I think if I am struggling with this, other women are definitely struggling with this too because there's no new stories. There's no really unique human experiences. I want to first just dig into the fact that this is the prevalent message in our culture. Pew, a few years ago came with a very interesting results from a survey. They're so reputable, they are great. They surveyed tens of thousands of people and they found that in the United States, 45% of Americans believe that it actually harms children. It harms children when their mothers work outside the home. We believe that we should be going to college and law school and we tell our daughters that they can be whatever they want to be and we believe that, but we also believe that it hurts them.

If we believe that it hurts them when we go out and achieve and when they go out to achieve, it's going to come into conflict with their personal lives. These are real things and we're never going to close that pay gap. We're never going to close the wealth gap until we start acknowledging the reality of this. Now, I'll tell you another anecdote. You heard my little story about my own conflict with this, but another story. Not too long ago, I was at a really great cocktail party in Manhattan. I live in New York City and it was my friend. She's a co-founder of this, I think they're doing like 20 million dollars in business. It's a tech startup and there was, I don't know, a dozen other interesting women. They're so fascinating.

A story of one of the most fascinating woman I've ever met

One woman, she showed up late because she was giving a recital at Carnegie Hall. She's a pianist. There was the head of PR for Rolls-Royce. There was another woman there and I knew her a little bit. I've met her the day before because we both had sat on a panel at the United Nations. There was a summit for gender equality and we were both on panel. She is head of diversity for a Fortune … It's probably a Fortune 50 company. She knew her stuff. I was a little intimidated by her because she knew every bit of research. She knew all about the policy. She knew about social trends when it comes to gender, corporate policy, what works, what doesn't, what's the problem, and how to close the freaking pay gap already. She knew it all. This was her story. This was her passion.

As consumed as I am and she's a phenomenal woman in and of herself. She has multiple Ivy League degrees. She comes from an immigrant family and she had this fascinating and harrowing personal narrative about her coming to this country as a very young child and so much hardship. I was just in awe of her. She's a remarkable woman who shares passion for gender equality that I do. So at this party, you know, we all have a couple of glasses of white wine because women are always drinking white wine. I guess we can drink Rosé now. She started talking about how she's the breadwinner in her marriage. Her husband is an academic and they have a young daughter I think was five years old.

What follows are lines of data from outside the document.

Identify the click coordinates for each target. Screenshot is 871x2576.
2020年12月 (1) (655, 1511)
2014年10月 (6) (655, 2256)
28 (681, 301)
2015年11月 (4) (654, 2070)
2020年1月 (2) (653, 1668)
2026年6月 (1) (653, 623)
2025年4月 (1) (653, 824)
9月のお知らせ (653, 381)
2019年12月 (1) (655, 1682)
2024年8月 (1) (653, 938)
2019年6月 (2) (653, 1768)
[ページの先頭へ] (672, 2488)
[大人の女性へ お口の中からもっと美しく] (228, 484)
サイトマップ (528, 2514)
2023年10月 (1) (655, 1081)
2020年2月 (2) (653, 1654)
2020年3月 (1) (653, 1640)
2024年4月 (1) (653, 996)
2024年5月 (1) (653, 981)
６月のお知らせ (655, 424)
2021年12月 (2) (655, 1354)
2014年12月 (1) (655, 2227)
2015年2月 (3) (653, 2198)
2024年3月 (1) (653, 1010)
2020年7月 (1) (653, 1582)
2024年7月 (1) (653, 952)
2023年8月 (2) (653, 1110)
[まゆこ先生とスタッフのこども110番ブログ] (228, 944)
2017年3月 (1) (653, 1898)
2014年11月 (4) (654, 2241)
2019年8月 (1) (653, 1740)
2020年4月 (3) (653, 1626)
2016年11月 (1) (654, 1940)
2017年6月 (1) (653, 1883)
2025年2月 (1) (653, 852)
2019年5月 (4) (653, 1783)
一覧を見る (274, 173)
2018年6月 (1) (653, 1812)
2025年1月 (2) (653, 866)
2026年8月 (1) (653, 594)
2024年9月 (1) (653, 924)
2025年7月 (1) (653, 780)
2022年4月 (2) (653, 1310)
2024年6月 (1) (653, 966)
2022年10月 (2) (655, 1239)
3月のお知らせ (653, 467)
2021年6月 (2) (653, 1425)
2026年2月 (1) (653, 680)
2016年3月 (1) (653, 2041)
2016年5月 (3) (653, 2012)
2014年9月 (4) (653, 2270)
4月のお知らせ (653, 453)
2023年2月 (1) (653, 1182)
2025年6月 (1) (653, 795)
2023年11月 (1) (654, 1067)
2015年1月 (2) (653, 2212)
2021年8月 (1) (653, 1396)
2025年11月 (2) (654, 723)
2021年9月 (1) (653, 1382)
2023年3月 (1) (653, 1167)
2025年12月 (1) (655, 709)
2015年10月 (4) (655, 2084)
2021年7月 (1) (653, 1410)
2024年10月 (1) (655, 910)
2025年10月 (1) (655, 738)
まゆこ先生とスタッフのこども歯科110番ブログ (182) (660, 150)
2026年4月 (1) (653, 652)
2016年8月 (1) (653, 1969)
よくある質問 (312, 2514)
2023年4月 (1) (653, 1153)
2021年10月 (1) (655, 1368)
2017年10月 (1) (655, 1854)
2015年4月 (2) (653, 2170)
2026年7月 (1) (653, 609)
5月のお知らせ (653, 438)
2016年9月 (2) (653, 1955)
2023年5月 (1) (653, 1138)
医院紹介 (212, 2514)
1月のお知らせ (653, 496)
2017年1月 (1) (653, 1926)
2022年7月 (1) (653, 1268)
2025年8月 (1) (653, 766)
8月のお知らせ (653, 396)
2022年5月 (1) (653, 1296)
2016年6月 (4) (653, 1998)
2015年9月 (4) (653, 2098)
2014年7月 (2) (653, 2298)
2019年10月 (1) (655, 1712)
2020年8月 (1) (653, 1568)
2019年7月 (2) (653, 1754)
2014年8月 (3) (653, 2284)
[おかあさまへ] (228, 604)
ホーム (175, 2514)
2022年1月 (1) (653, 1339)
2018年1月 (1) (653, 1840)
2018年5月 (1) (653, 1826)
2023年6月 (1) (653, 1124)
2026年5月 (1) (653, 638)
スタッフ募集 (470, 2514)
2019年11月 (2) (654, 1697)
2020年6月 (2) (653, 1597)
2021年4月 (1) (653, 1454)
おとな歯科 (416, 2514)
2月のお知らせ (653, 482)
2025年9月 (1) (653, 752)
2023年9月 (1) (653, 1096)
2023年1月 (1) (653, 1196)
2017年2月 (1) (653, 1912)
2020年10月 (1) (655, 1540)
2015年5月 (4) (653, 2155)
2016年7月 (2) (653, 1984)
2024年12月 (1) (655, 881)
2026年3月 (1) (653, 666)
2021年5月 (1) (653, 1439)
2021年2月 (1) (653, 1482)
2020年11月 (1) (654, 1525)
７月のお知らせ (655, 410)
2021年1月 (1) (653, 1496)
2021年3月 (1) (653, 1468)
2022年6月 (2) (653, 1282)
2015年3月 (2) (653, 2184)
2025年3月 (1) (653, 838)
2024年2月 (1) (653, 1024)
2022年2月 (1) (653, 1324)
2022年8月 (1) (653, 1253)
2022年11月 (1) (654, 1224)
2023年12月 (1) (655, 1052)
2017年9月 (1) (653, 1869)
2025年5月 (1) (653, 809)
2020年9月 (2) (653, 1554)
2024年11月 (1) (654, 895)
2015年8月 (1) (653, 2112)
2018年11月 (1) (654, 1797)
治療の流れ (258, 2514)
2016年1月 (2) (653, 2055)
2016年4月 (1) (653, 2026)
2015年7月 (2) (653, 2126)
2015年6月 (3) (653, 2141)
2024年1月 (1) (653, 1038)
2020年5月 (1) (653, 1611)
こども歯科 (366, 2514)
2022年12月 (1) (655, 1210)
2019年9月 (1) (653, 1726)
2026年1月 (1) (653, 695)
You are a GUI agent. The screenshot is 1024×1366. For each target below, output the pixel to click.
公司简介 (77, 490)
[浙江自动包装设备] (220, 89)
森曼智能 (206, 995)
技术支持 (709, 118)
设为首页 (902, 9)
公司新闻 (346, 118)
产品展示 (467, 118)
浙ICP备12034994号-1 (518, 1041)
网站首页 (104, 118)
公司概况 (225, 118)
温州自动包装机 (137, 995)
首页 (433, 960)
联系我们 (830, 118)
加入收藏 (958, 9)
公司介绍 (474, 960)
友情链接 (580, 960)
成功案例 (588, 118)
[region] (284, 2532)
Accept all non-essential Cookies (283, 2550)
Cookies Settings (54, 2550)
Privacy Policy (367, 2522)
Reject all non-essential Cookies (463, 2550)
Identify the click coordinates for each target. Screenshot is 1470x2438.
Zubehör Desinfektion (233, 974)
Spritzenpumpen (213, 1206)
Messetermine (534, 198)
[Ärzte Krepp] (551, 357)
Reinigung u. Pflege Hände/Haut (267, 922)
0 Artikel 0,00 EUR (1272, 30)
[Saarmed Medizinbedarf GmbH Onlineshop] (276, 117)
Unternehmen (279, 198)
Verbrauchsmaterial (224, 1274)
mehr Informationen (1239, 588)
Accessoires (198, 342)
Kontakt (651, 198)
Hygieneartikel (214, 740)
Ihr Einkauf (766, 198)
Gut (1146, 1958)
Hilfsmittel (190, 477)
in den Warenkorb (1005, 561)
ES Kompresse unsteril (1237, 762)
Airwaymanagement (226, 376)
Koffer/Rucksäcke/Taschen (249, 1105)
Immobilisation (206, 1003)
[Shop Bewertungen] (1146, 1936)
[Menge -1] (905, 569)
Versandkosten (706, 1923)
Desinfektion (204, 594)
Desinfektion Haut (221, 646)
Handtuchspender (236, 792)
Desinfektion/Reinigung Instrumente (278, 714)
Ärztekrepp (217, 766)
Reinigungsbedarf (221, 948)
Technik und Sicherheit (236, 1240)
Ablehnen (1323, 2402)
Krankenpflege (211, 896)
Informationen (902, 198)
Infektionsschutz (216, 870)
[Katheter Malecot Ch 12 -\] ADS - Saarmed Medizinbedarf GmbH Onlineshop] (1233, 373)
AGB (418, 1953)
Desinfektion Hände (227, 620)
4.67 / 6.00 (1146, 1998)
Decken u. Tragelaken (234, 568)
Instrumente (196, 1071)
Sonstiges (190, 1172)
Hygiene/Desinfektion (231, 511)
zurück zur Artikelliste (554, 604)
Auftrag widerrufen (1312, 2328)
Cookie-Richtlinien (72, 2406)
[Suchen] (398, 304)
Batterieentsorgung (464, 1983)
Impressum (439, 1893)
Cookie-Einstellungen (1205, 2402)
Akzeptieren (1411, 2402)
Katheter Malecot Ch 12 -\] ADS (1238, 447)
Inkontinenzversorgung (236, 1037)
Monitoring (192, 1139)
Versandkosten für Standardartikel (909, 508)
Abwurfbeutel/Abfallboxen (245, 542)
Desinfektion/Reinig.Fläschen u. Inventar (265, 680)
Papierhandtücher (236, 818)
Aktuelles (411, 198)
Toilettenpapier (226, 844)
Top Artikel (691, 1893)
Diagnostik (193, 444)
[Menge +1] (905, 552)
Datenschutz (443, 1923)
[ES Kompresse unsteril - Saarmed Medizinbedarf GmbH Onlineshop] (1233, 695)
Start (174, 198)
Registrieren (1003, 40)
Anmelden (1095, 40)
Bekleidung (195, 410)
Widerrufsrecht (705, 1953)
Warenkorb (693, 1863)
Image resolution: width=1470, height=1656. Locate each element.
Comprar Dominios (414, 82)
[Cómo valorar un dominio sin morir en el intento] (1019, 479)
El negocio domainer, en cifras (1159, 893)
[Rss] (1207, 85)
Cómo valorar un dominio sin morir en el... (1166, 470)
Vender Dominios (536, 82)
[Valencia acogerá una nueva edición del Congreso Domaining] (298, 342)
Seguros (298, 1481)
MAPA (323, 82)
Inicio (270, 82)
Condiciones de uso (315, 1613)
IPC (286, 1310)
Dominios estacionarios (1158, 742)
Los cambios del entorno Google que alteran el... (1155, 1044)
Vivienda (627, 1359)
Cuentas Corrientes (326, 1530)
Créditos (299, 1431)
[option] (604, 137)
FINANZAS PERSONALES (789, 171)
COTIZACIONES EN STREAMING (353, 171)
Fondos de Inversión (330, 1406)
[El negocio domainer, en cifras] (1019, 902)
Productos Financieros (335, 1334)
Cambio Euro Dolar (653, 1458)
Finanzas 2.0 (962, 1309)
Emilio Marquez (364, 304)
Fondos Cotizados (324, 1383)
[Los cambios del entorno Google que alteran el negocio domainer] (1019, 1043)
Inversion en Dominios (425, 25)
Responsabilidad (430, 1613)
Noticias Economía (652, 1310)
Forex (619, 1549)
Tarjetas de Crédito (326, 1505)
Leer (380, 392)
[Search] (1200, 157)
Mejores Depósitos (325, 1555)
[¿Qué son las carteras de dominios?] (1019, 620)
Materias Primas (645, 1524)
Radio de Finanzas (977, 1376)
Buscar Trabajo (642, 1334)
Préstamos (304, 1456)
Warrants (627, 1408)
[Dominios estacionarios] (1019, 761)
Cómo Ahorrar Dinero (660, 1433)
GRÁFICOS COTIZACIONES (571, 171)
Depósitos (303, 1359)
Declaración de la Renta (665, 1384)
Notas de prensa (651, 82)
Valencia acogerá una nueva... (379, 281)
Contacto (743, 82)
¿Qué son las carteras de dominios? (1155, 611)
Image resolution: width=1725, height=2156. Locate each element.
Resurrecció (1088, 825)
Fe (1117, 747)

She lives in this very nice co-op building on the upper west side of Manhattan, which is a very nice neighborhood and all the families in this co-op were affluent families and they all had little kids. It was just this phenomena. Lots of them had little kids and the kids would play together and the parents would socialize and it sounded really cozy and really nice but she's always felt ostracized. She wasn't really invited to the play dates and the potluck dinners with the other families and kind of bugged her. Then finally her nanny got the scoop. These nannies are good for stuff like that, good gossip. Her nanny finally confess. She said, “You know what? They all think you're super weird because you work and none of the other moms work.” Okay, like whatever. Right.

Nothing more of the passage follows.